— ACTIVITY —
Each record should be retyped word for word.

— DATA FOR THE TASK —
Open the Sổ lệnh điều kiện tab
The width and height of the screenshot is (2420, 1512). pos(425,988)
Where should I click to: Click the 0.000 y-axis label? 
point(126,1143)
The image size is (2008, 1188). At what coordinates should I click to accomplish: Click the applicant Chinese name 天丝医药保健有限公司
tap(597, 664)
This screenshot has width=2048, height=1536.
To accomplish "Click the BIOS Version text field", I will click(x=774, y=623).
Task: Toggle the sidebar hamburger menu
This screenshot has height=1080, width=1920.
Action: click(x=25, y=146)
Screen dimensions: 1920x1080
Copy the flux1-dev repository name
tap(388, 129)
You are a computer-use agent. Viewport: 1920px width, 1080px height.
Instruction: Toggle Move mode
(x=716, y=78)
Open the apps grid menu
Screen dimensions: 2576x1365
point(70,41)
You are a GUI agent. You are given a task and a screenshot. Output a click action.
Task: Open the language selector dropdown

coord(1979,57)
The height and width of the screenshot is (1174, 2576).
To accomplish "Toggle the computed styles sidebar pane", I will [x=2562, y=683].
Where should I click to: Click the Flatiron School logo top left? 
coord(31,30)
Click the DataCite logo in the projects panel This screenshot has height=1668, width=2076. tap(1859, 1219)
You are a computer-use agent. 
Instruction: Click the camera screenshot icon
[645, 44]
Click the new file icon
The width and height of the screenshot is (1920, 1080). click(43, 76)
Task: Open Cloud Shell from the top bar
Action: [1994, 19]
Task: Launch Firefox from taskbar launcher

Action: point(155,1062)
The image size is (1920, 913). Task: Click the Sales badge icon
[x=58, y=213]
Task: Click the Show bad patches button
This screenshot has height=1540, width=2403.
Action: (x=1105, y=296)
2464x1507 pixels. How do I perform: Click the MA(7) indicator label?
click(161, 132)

— RESULT —
Open the Sổ lệnh điều kiện tab
The width and height of the screenshot is (2420, 1512). pos(425,988)
Where should I click to: Click the 0.000 y-axis label? 
point(126,1143)
The image size is (2008, 1188). At what coordinates should I click to accomplish: Click the applicant Chinese name 天丝医药保健有限公司
tap(597, 664)
This screenshot has width=2048, height=1536.
To accomplish "Click the BIOS Version text field", I will click(x=774, y=623).
Task: Toggle the sidebar hamburger menu
This screenshot has height=1080, width=1920.
Action: click(x=25, y=146)
Screen dimensions: 1920x1080
Copy the flux1-dev repository name
tap(388, 129)
You are a computer-use agent. Viewport: 1920px width, 1080px height.
Instruction: Toggle Move mode
(x=716, y=78)
Open the apps grid menu
Screen dimensions: 2576x1365
point(70,41)
You are a GUI agent. You are given a task and a screenshot. Output a click action.
Task: Open the language selector dropdown

coord(1979,57)
The height and width of the screenshot is (1174, 2576).
To accomplish "Toggle the computed styles sidebar pane", I will [x=2562, y=683].
Where should I click to: Click the Flatiron School logo top left? 
coord(31,30)
Click the DataCite logo in the projects panel This screenshot has height=1668, width=2076. tap(1859, 1219)
You are a computer-use agent. 
Instruction: Click the camera screenshot icon
[645, 44]
Click the new file icon
The width and height of the screenshot is (1920, 1080). click(43, 76)
Task: Open Cloud Shell from the top bar
Action: [1994, 19]
Task: Launch Firefox from taskbar launcher

Action: point(155,1062)
The image size is (1920, 913). Task: Click the Sales badge icon
[x=58, y=213]
Task: Click the Show bad patches button
This screenshot has height=1540, width=2403.
Action: (x=1105, y=296)
2464x1507 pixels. How do I perform: Click the MA(7) indicator label?
click(161, 132)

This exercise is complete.